Tala’s back in London and hears from Ali that he’s been dumped by a freshly-out Leyla. Tala tries calling Leyla to win her back, and when that doesn’t work, Tala tries physically intervening while Leyla’s out on a date. That doesn’t go well either, and Tala’s left standing in the dust like this:
This, by the way, is how I will stand from now on whenever I’m slighted. Speaking of stances, let’s take a look at Tala’s throughout the film, as I do feel they’re noteworthy:
Anyway, Leyla’s sister has had enough of Leyla and Tala not being together when she knows they belong together, and so she sets them up at dinner one night like she’s LARPing Carmen San Diego: London.
Even though Tala and Leyla look happy to see each other and have a nice conversation, nothing’s resolved over dinner and that feels correct. What’s Leyla supposed to do? Drop her new girlfriend because Tala’s back and angling? No, she shouldn’t, and that’s not how life works. Tala can wait like the rest of us, and in the meantime she can square away coming out to her parents.
After Tala’s mom responds to Tala’s news by saying, “Haven’t you shamed us enough already?” the maid brings the mom a shot like, “There, there my sweet homophobe,” and then goes to dance in the hallway, either out of celebration for Tala’s happiness, or Tala’s mom despair, or a combination of both.
Hey, guess who wrote a book while all this was happening? It’s Leyla! We’re at her book reading and signing for Ice Falling, which is either the prequel or sequel to Before Snow Falls, and of course Tala had to come. When Tala hands over her copy for Leyla to sign she asks for an inscription that could be made out to the LADY WHO JUST CAME OUT TO HER FREAKING PARENTS. What does Leyla write instead?

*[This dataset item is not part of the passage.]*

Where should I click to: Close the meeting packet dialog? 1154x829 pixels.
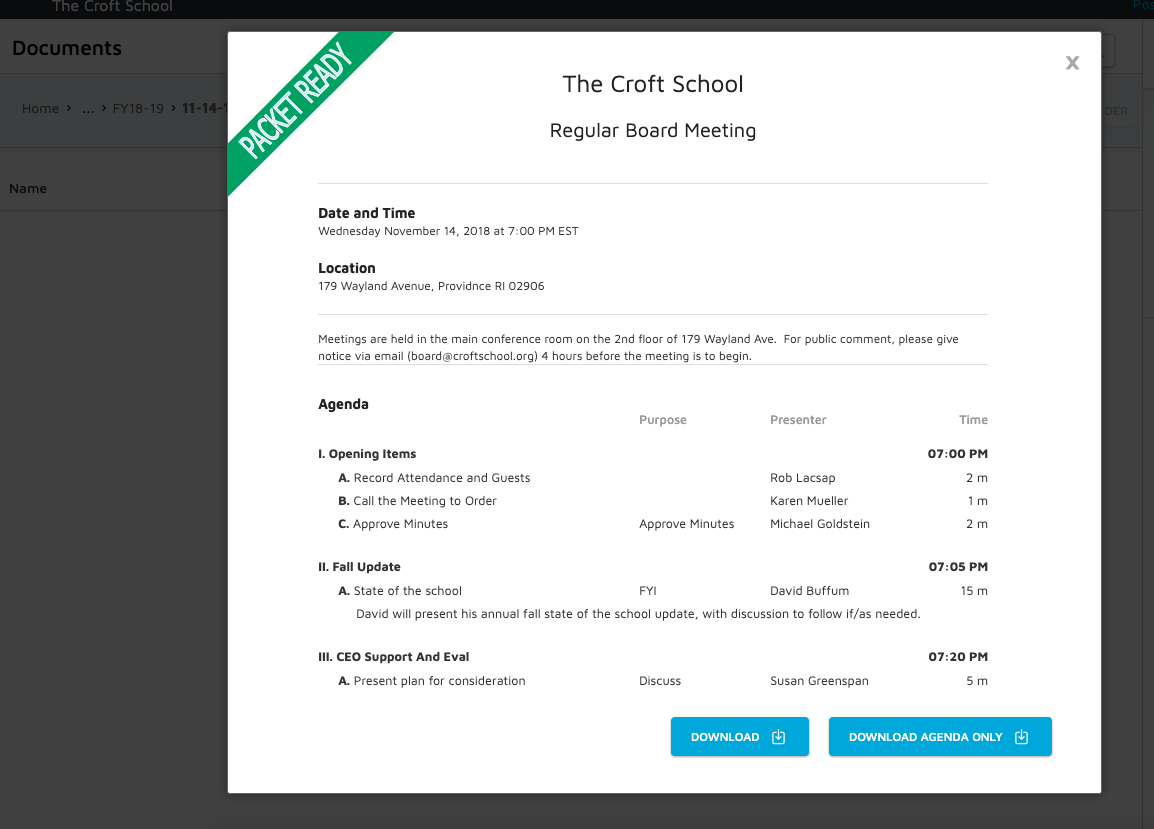click(1072, 63)
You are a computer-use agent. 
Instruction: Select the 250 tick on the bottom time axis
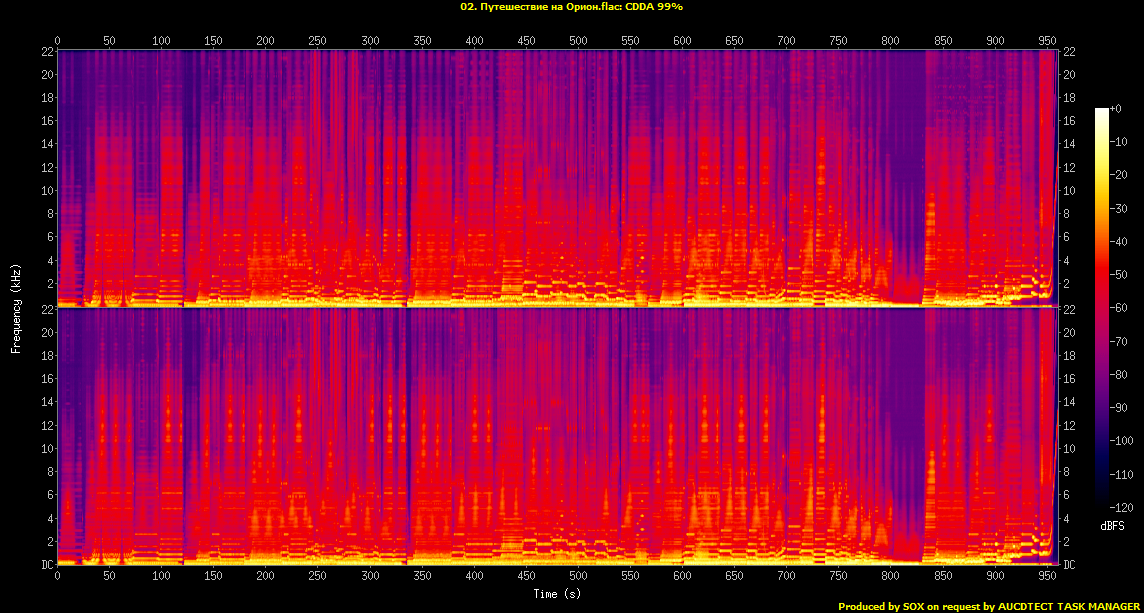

After the book signing they go on a walk together and spend as little amount of time catching up as humanly possible. “Oh, you came out to your conservative parents? Me too. Monumental, life-changing stuff. We’ll probably be unpacking it for a while. Anyway, hotel?” “Hotel!”
The next morning they sit in the park and Tala says what absolutely no one watching this movie is thinking: “Sorry we had to go to a hotel last night.” Then as they watch the children around them play Tala says, “You’re going to need a bigger place, because I told my parents we’re going to have children one day.” And guess what? That’s about as casual as these things happen sometimes.
Now, does the movie end with an old woman confusing lesbian with Lebanese? Yes, it does. And was there a weird commitment to the various stages of precipitation in Leyla’s writing? Sure. But I’ll tell you what. This movie never falls into an “I love you but I’m not gay” narrative, it has an appropriate gauge on a timeline of events, it allows conflict to breathe rather than be resolved by a phone call, a meeting in public, a dinner, it exists outside of self-referential conversation about the gay community, everyone’s of age/there’s no questionable power dynamics, no one dies, there are no explosions, and my god if that isn’t something. Shamim, come get this edible arrangement!